* [What needs to be done]
Report the lines of the material that carry the string "agent".

* [Records shown]
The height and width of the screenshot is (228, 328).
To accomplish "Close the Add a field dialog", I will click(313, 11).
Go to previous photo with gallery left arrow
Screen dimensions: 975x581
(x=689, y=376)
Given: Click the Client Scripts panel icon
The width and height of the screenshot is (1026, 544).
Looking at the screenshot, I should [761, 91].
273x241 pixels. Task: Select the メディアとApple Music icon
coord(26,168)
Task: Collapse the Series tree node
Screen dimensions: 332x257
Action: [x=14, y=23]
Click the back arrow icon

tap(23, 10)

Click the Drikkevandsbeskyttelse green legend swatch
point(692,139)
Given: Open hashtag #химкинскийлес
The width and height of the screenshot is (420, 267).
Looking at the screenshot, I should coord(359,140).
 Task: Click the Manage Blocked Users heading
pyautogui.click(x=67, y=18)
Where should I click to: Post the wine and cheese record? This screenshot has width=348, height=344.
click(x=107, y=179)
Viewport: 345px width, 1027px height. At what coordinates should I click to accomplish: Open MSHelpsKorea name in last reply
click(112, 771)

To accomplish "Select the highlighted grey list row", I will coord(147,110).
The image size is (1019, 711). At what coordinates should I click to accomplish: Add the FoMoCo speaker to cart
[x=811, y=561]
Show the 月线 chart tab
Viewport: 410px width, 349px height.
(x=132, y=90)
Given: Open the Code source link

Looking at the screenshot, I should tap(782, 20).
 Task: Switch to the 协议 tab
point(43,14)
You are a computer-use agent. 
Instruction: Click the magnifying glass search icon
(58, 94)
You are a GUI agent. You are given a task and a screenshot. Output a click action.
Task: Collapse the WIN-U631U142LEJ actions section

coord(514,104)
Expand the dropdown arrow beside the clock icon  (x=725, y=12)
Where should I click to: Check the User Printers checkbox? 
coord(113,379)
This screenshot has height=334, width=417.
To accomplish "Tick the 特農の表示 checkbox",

* [Exercise solution]
You are a computer-use agent. 
You are a GUI agent. You are given a task and a screenshot. Output a click action.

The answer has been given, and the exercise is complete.